In past years, researchers at the University of North Carolina have worked closely with colleagues from Duke University to develop a vaccine that prevents the AIDS virus from infecting the body, but they also teamed up with colleagues at Harvard University and the Massachusetts Institute of Technology to explore an alternate route.
UNC’s HIV/AIDS clinic, which treats about 2,000 patients and is like Duke’s one of the biggest in the country, participated in a study whose recently published results could lead to a vaccine that helps the body control an HIV infection and prevent disease.

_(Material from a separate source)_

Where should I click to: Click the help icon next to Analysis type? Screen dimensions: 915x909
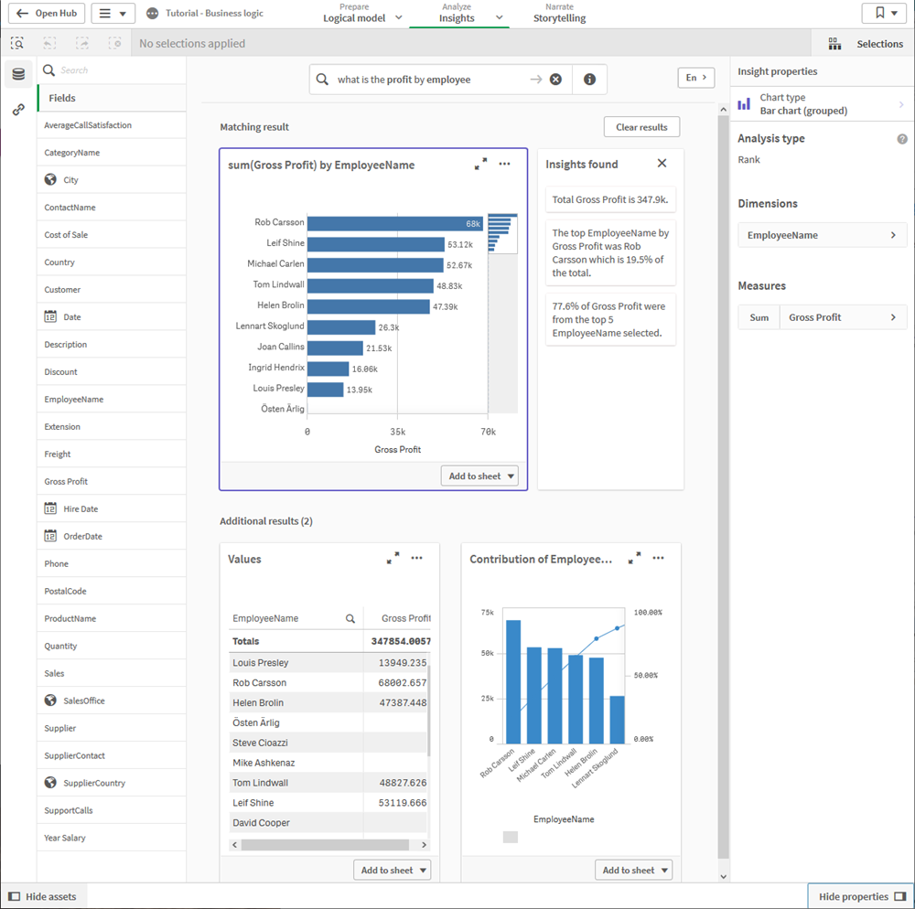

The HIV controller study gathered blood samples from about 3,600 people worldwide. All participants tested positive for the human immunodeficiency virus, but about 1,000 of them didn’t get sick even though they were taking no medication. Detailed tests and comparisons determined a genetic reason: Five amino acids, or building blocks, in a protein that picks up the HIV and delivers it to the cell surface, where the body’s hitmen see it and kill the infected cell.
The protein, a human leukocyte antigen called HLA-B, had long been suspected to play a key role in the body’s immune response to HIV, said Dr. Joseph Eron, professor of medicine at UNC’s infectious diseases division and a co-author of the study. But it had been unclear what part of the protein was different in people whose immune system was able to control an HIV infection.
“Now we know where and which amino acids,” Eron said. But there’s still a lot more to learn. “How is [the controllers' protein] better? That’s the next step.”
North Carolina’s Research Triangle Park area has been at the forefront of battling HIV/AIDS for nearly 30 years. AZT, the first AIDS medicine to get regulatory approval, was discovered 1984 in a Burroughs Wellcome lab in RTP. Since then, several other drugs that were developed in the RTP area have contributed to keeping the deadly HIV in check.
RTP researchers have also been among the leading forces to search for a vaccine.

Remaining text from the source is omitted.